1.Be honest and transparent. Honest with yourself and the other party. Get to the heart of the matter without any bias or emotion toward one thing or the other. Realize that you are here to have a conversation because you have to…it’s that simple. Transparency is defined as honesty and openness. Transparency leaves no questions unanswered and should leave no room for assumptions. I found that explaining why I needed to make that choice and being honest about the process of getting there is the best way to be transparent. They may disagree with your decision, but by being honest, they can understand.
2.Expect the unexpected. Nothing ever goes as planned, and realizing that is always a good thing. What you thought going into the conversation may be completely different that what you thought leaving it. Be prepared for this.

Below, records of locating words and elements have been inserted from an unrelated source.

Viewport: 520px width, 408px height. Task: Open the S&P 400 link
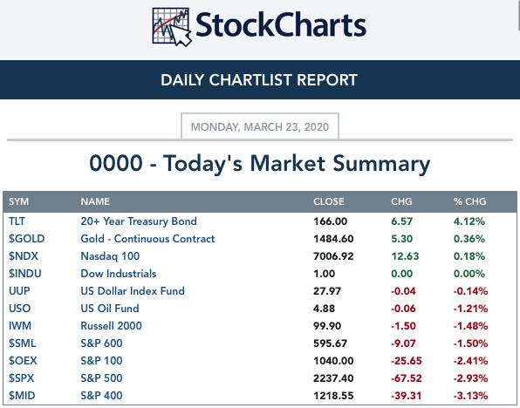click(x=101, y=396)
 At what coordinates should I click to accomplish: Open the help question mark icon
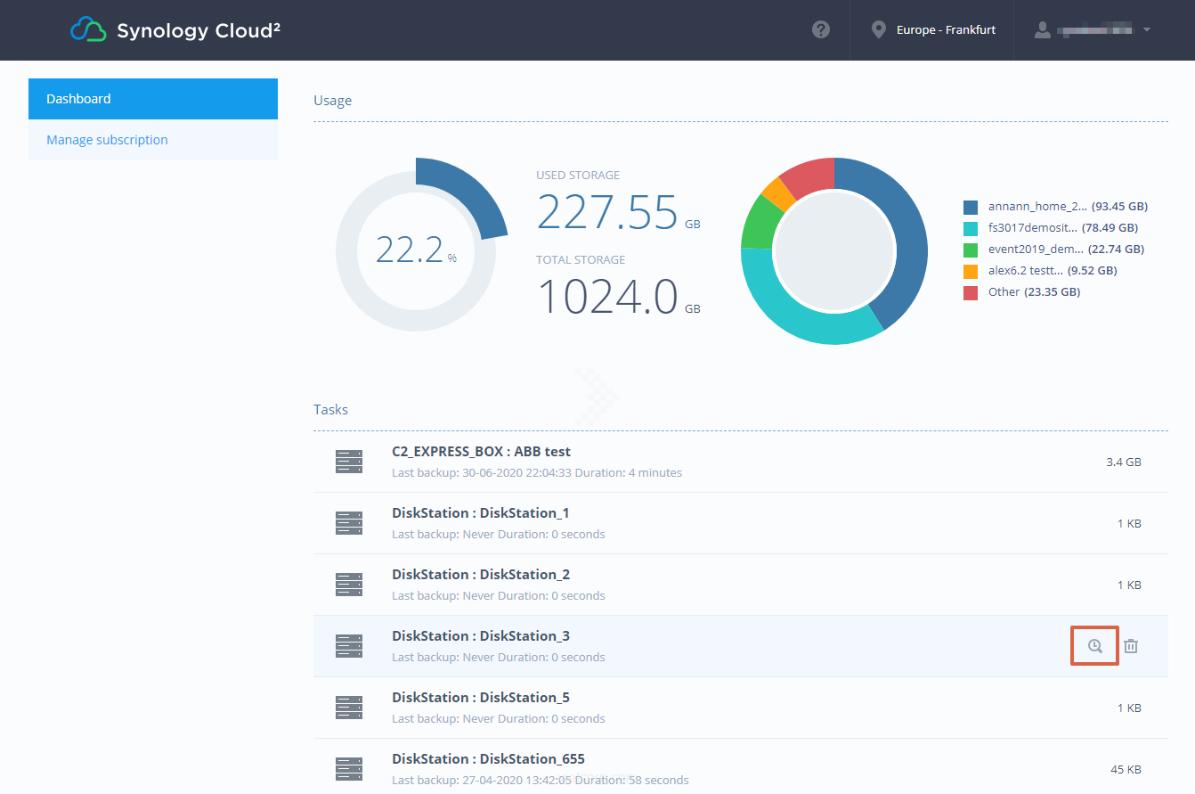[821, 29]
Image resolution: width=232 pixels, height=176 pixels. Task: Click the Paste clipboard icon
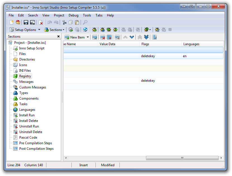tap(77, 22)
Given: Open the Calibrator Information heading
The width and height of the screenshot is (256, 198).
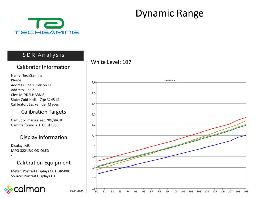Looking at the screenshot, I should [44, 67].
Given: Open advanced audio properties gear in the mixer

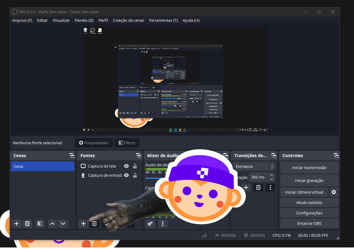Looking at the screenshot, I should click(x=150, y=224).
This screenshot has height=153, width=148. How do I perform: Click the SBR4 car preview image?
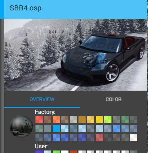coord(76,55)
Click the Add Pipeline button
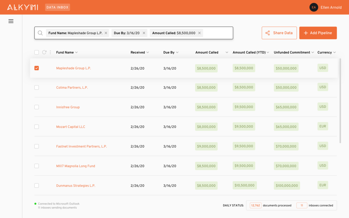The width and height of the screenshot is (349, 218). pos(318,33)
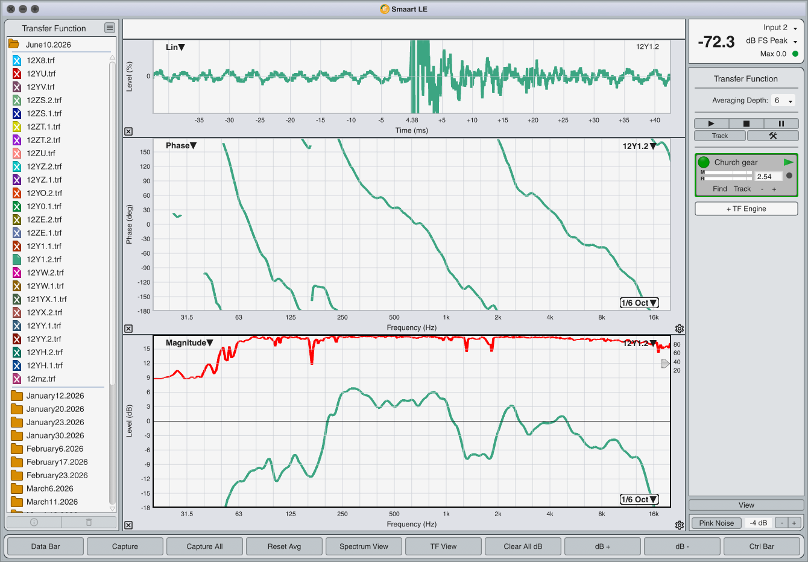
Task: Stop the transfer function measurement
Action: (x=746, y=124)
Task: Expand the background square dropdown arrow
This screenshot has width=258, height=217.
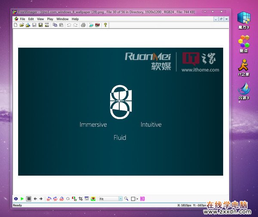Action: click(x=137, y=199)
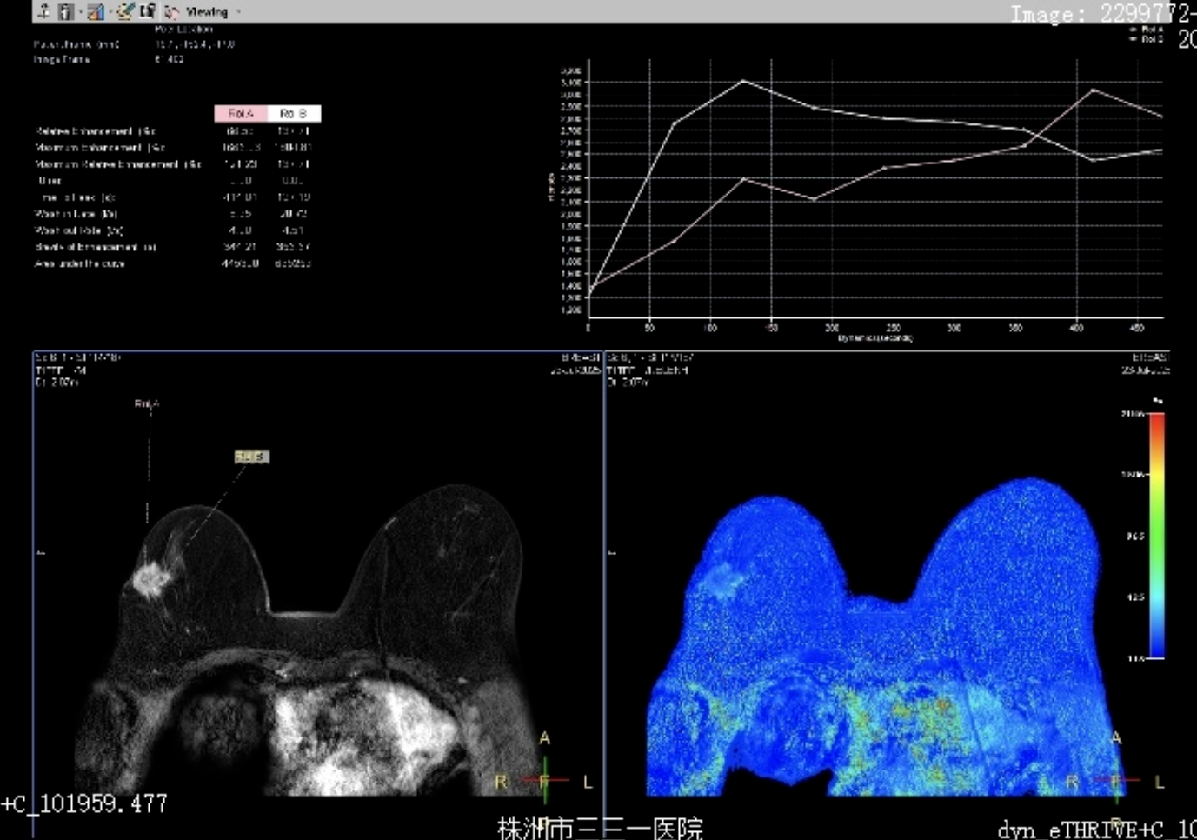Click the orientation cube in color map view

click(1117, 780)
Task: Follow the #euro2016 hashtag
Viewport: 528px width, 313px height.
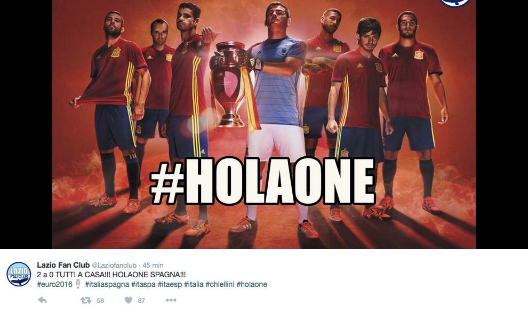Action: point(54,284)
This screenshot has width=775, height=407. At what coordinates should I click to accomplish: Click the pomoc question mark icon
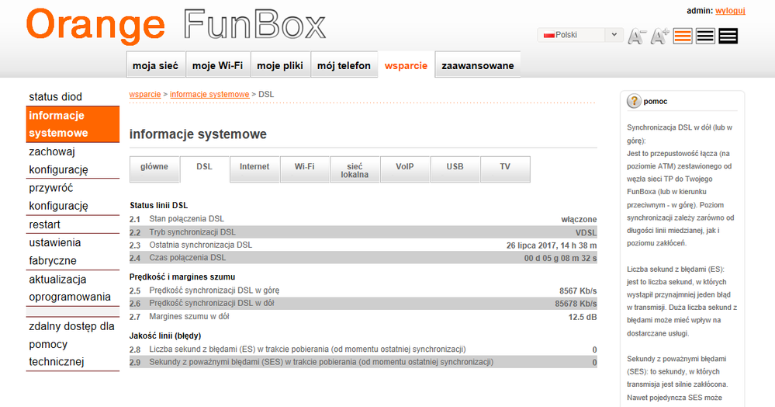[x=634, y=101]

3.Listen. The conversation is played in your head a million times, but they have something to say as well. Don’t just hear what they are saying … listen to what is being said. If necessary revisit the conversation in your mind to discuss at a future date.
4.Stand firm. You’re having this conversation for a reason. It is probably something that you have been dealing with for a long time, and is a necessary discussion that you have to have. Don’t start changing things up at the last minute. Be an emotional rock. These discussions can be emotionally draining. Don’t let your emotions dictate another course. Sometimes if a discussion gets emotionally charged you may find yourself feeling something other than the direction it should be going. Take a step back, pause the conversation if necessary to regroup and focus on the point at hand.
5.Think about the underlying importance of why you are here. For me, it was an understanding of priorities. In the end, a successful business enables the owner to provide for his family, then the business and components of that. Everyone should put the needs of the family first.
6.Ask questions. Don’t ASS.U.ME! Even if you think you know, you don’t. If you want to know what the other person is thinking just ask.
7.Learn from your failures. Many of these tough talks may end in a failure. Failure to reach a resolution. Failure to reach an agreement, or possible loss of a business or personal relationship. Any successful business person will tell you that they are successful because of the their failures. Without failure, you will not be able to learn and grow. Even with a failure, the discussion led to a change, and change is growth..change is good.
Having difficult conversations are a necessary component of any business. I’ve learned to follow these simple rules to guide me every time I have to have a private conversation with an employee, colleague or client. At times, they may seem like you failed, but a greater failure would be to not even try.